If you’re of a certain age, one of your fondest elementary/middle school memories is getting to use the Apple IIe computer(s) that your teacher(s) had. And while there were any number of fun games for it–Number/Word Munchers, the Carmen Sandiego games–there was one game in particular that all the kids wanted to play, regardless of their coolness. It’s a game that falls into the dreaded “edutainment” genre, yet defied the odds in a couple ways. First of all, it was actually fun. Secondly, other than “going across the country in 1848 was freaking hard”, I’m pretty sure I didn’t learn a darn thing from it, nor did my classmates.
According to Wikipedia, The Oregon Trail was first released in 1971, and has seen numerous re-releases on everything from DOS to Wii to cell phones since then. Each version has its own tweaks to the gameplay and difficulty (There’s an online version that gives the non-Banker classes advantages on the Trail to make up for their not having as much money, for instance). Today, I’ll be talking about 1985’s Apple IIe version, AKA “The one everyone played in elementary school”. This version was developed by the Minnesota Educational Computing Consortium. In it, you play as a party of five people traveling from Independence, Missouri to the Willamette Valley in Oregon, a roughly 2000-mile trip. Right off the bat, besides naming your party, you’re faced with a couple choices that will influence the game, such as “When do you begin your trip?” Too early and there’ll be no grass during the hottest part of the year for your oxen; too late and you risk being snowbound in the mountains. The other main choice you make right off the bat is your leader’s class, which influences how much money you have at the start of the game, and the number of points you earn should you make it to Oregon. Bankers have the most money; Farmers have the least, but receive a triple bonus to their score if they do manage to survive the trip. After purchasing supplies–food, clothes, oxen, etc.–it’s off to Oregon!
One of your main obstacles in your 2000-mile trek will be the numerous rivers you’ll have to cross. You’ll have several options, ranging from hiring a ferry to caulking your wagon (Basically sealing it off so water can’t get in, then floating it across), each with its associated chances of success and penalties for failure (Ranging from a loss of some supplies to some of your party actually drowning).
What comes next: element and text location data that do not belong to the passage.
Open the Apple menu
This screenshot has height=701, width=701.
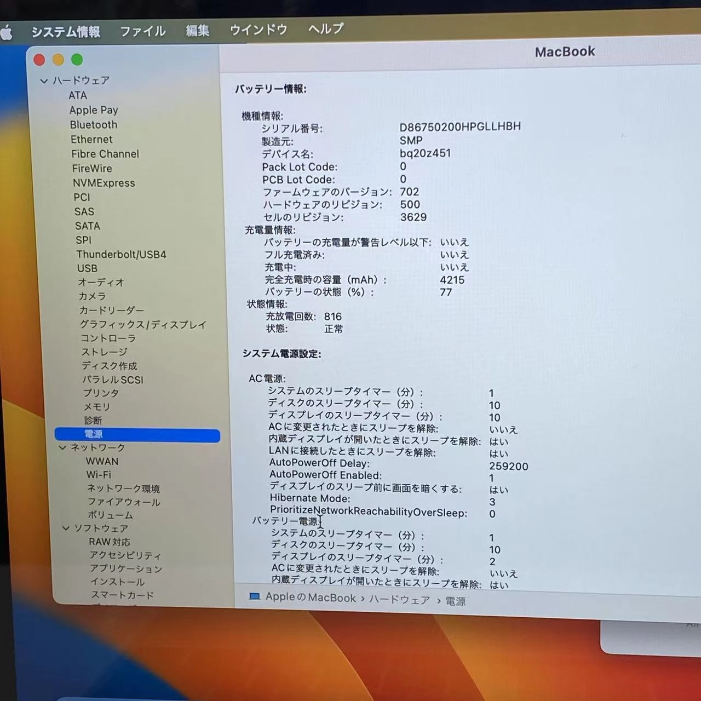[x=7, y=31]
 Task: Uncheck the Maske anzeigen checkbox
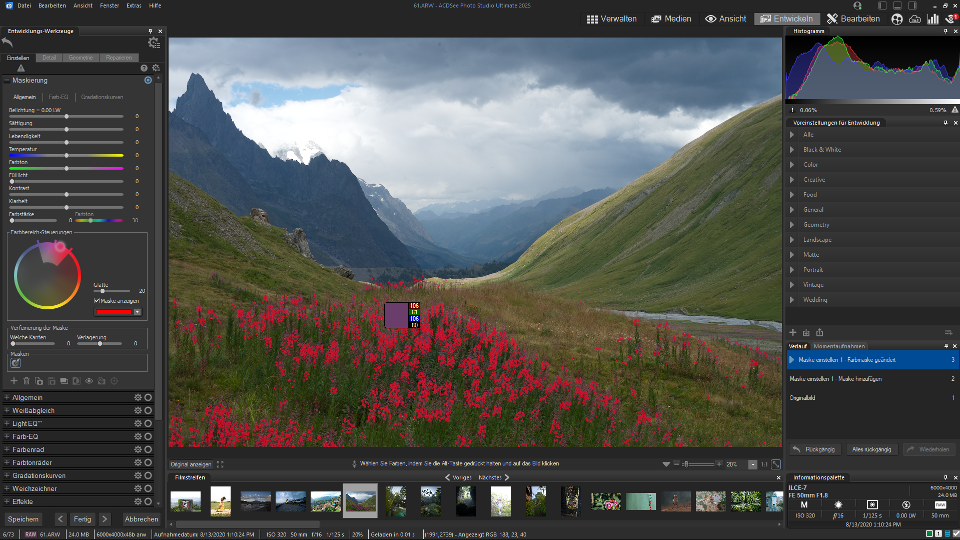(x=97, y=301)
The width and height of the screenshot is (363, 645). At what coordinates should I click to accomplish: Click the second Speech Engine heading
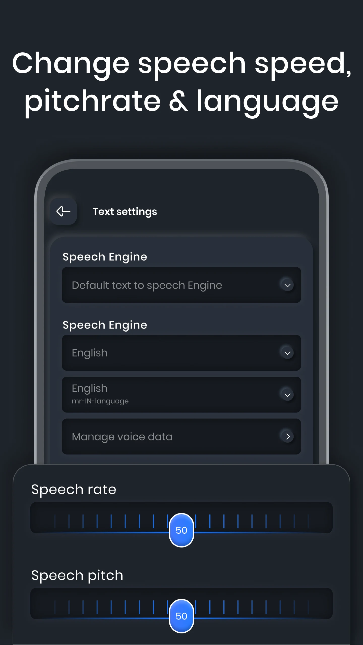point(105,325)
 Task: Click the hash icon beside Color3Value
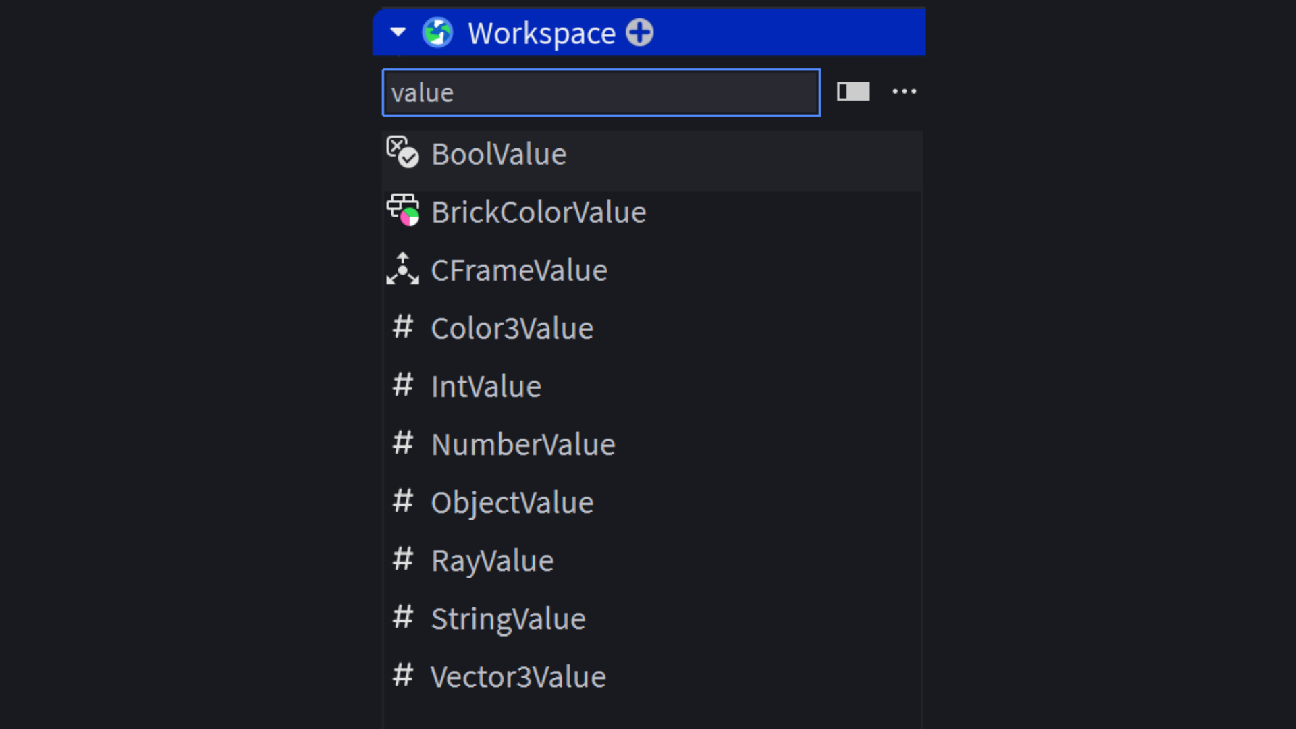[x=403, y=327]
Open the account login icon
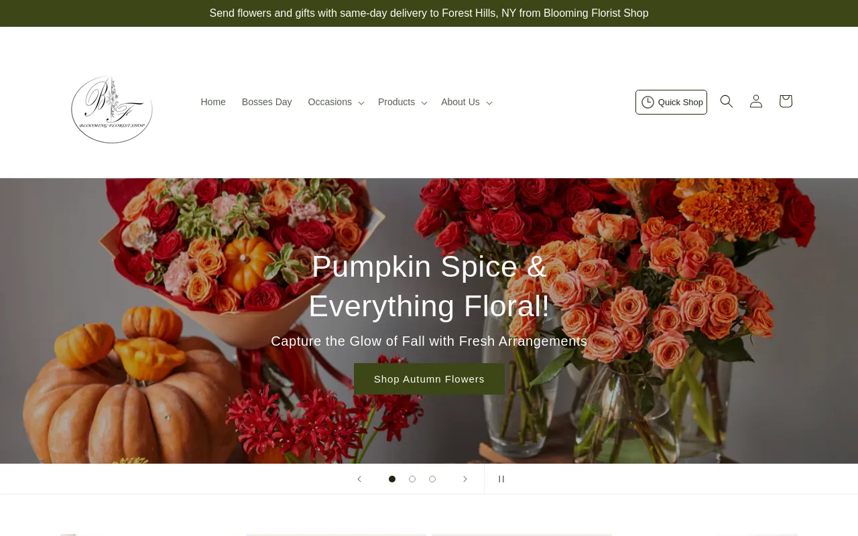The image size is (858, 536). pyautogui.click(x=756, y=101)
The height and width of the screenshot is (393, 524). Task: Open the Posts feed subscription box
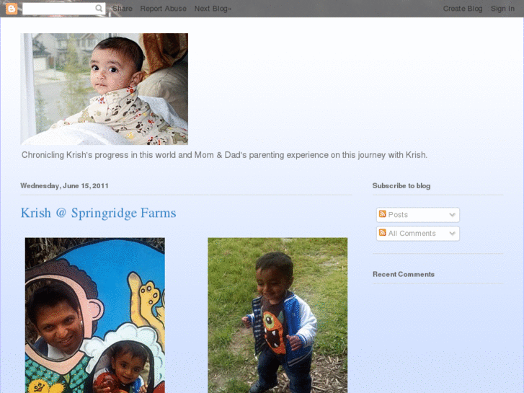(x=418, y=215)
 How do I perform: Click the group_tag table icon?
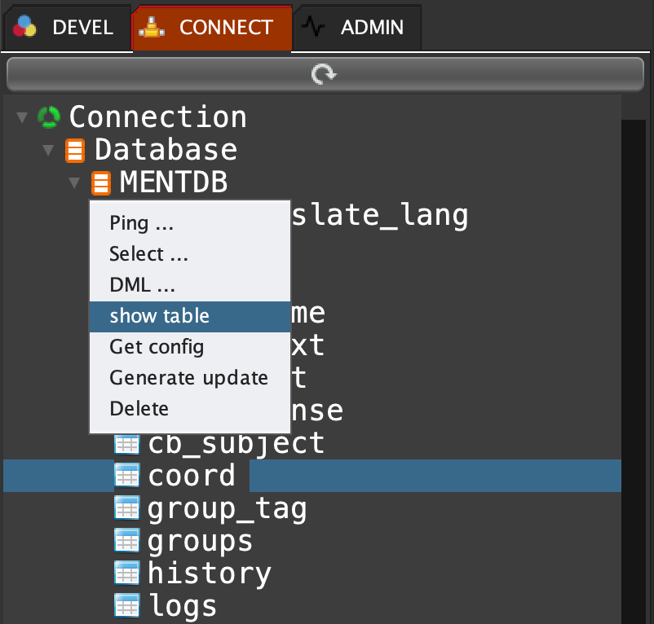point(126,509)
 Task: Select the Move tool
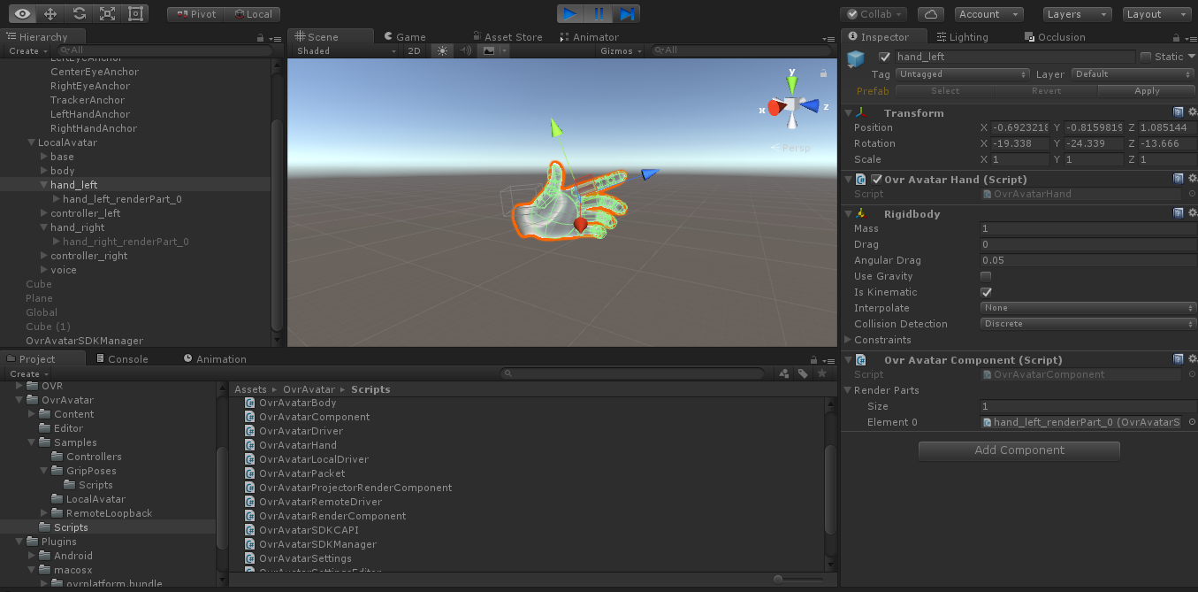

But let’s face it, there was only ever one option (Seizure warning, I guess?), which usually got you killed. Maybe this is why actually getting to Oregon as a kid was so hard.
Other obstacles include bandits that will steal your supplies, randomly losing the trail and time as a result, and even you pushing your party too hard, causing their health to suffer. To help offset these, you can rest any number of days (But know that you consume food on rest days), and stop and hunt for game. The game that gives the most food is actually the easiest to hit, but you’ll only be able to take a small portion of that food back with you. You’ll also periodically stop at forts, where you can purchase or trade for additional supplies.
Even ignoring the educational aspect of the game, there’s some cool stuff here. Near the end of the trail, you can either do a river-riding minigame (I can’t remember anyone ever not doing this) or hike the last of the mileage to Willamette Valley. There are a couple other trail forks throughout the game; typically, taking the longer one will reward you with a valuable rest stop or fort along the way.
The other neat thing is that, when you lose the game, you have the option to write an epitaph on your tombstone, which later players can then read. It was always cool seeing what your classmates had left on their tombstones (Shockingly, I don’t recall any with naughty language like you’d expect out of elementary/middle schoolers, although there were certainly some non-sequiturs in the bunch).
One game of The Oregon Trail is actually not very long, probably taking in the neighborhood of a half hour to complete providing you don’t die anywhere beforehand. And the game is simple enough that you’ll figure out, if not the optimal path to victory, at least one possible path, fairly quickly. Put simply, it’s a game that’s optimized for 30-60 minute turns at the computer like you would likely have gotten in school, not marathon gaming sessions you go through as an adult.
Still, it’s a fun game, and influential in memories of a lot of people who grew up with it. As mentioned earlier, it was re-released and tweaked numerous times. If you’d like to play the Apple IIe version, you can do so here. Try it out, and see if you like it as much as I did.